3. The method of claim 1 or claim 2, wherein the antigen-agnostic immune response is protective for a period of time of from about 1 week following immunization to 6 weeks or more following immunization.

4. The method of any of claims 1-3, wherein the protein antigen is a non-self, non- pathogen protein of greater than 25 kD that is non-toxic in the individual.

5. The method of any of claims 1-4, wherein the protein antigen is a non-human albumin.

6. The method of any of claims 1-5, wherein the effective dose of protein antigen is from about 10 µg to about 10 mg.

7. The method of any of claims 1-6, wherein the TLR4 agonist is selected from aminoalkyl glucosaminide phosphates (AGPs), monophosphoryl lipid A (MPLA), MPLA- modified formulation (AS02 and AS04), synthetic glycolipid CCL-34; glucopyranosyl lipid adjuvant; N-cyclohexyl-2-((5-methyl-4-oxo-3-phenyl-4,5-dihydro-3H-pyrimido[5,4-b]indol-2- yl)thio)acetamide; 8-(furan-2-yl) substituted pyrimido[5,4-b]indole analog; MPL (3-O-desacyl- 4′-monophosphoryl lipid A); phosphorylated hexa-acyl disaccharide (PHAD); RIBI-529 (RC- 529), a lipid A mimetic (aminoalkyl glucosaminide 4-phosphate); and murine β-defensin 2.

8. The method of of any of claims 1-7, wherein the TLR4 agonist is glucopyranosyl lipid adjuvant (GLA).

9. The method of claim 8, wherein the effective dose of GLA is from about 10 µg to about 10 mg.

10. The method of any of claims 1-9, wherein the TLR7, 8 or 7 / 8 agonist is selected from guanosine analogs; imidazoquinoline, R848; Loxoribine, phospholipid conjugated small molecule TLR7 ligand (TLR-L), 1V270, synthetic imidazoquinolinone 3M-052, 852A, BNT411, DN1508052, DSP-0509, Immiquimod, MEDI9197 (3 M-052), resiquimod, TLR agonist PolyICLC, VTX-2337, GS-9620, and GS-9688.

11. The method of claim 10, wherein the the TLR7 / 8 agonist is 3M-052.

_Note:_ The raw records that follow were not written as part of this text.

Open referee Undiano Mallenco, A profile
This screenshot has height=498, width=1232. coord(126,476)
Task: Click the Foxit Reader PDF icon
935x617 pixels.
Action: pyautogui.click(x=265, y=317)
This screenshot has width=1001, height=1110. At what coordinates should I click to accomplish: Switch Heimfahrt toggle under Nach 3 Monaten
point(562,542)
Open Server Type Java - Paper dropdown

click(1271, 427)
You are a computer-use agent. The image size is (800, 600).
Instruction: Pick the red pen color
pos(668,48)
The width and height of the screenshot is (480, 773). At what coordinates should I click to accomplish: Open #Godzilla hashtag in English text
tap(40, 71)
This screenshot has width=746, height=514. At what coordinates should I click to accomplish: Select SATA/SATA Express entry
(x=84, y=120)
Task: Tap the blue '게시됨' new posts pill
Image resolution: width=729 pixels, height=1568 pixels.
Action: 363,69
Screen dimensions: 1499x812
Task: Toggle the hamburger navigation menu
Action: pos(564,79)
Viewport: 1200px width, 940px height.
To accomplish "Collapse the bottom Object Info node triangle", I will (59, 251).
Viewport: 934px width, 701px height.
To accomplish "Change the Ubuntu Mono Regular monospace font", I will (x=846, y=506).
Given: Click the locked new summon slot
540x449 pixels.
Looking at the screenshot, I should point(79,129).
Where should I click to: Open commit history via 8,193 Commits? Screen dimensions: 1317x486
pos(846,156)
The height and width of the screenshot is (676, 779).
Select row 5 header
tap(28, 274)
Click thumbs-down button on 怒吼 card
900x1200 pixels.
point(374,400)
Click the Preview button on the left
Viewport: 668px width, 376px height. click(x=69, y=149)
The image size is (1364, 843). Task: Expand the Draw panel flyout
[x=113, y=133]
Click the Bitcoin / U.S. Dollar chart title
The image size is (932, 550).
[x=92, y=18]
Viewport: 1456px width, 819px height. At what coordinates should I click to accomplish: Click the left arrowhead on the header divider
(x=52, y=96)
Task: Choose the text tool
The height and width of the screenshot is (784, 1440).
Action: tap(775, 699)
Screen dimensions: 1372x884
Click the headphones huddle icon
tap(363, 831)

12. The method of claim 11, wherein the effective dose of 3M-052 is from about 10 µg to about 10 mg.

13. The method of any of claims 1-12, wherein the adjuvant is encapsulated in a nanoparticle or in other formulations.

14. The method of claim 13, wherein the adjuvant is encapsulated in a liposome comprising phospholipid, pegylated lipid and cholesterol.

15. The method of claim 14, wherein the unit dose of phospholipid is from about 50 µg to about 10 mg.

16. The method of any of claims 13-15, wherein the phospholipid is dipalmitoyl phosphatidylcholine (DPPC).

17. The method of any of claims 13-16, wherein the pegylated lipid is PEGylated dipalmitoyl phosphatidylethanolamine or distearoyl phosphatidylethanolamine.

18. The method of any of claims 1-17, wherein administration is performed prior to a period of time in which the individual will be at increased risk of pathogen exposure.

19. The method of any of claims 1-18, wherein an individual selected for administration has reduced adaptive immune responses.

20. The method of any of claims 1-19, wherein administration is repeated at suitable intervals as the immune responsive state fades.

21. The method of any of claims 1-20, wherein administration is repeated weekly for at least 2 weeks.

22. The method of claim 1, wherein the antigen-agnostic immune response is protective for allergic asthma.

23. A composition for use in the method of any of claims 1-22.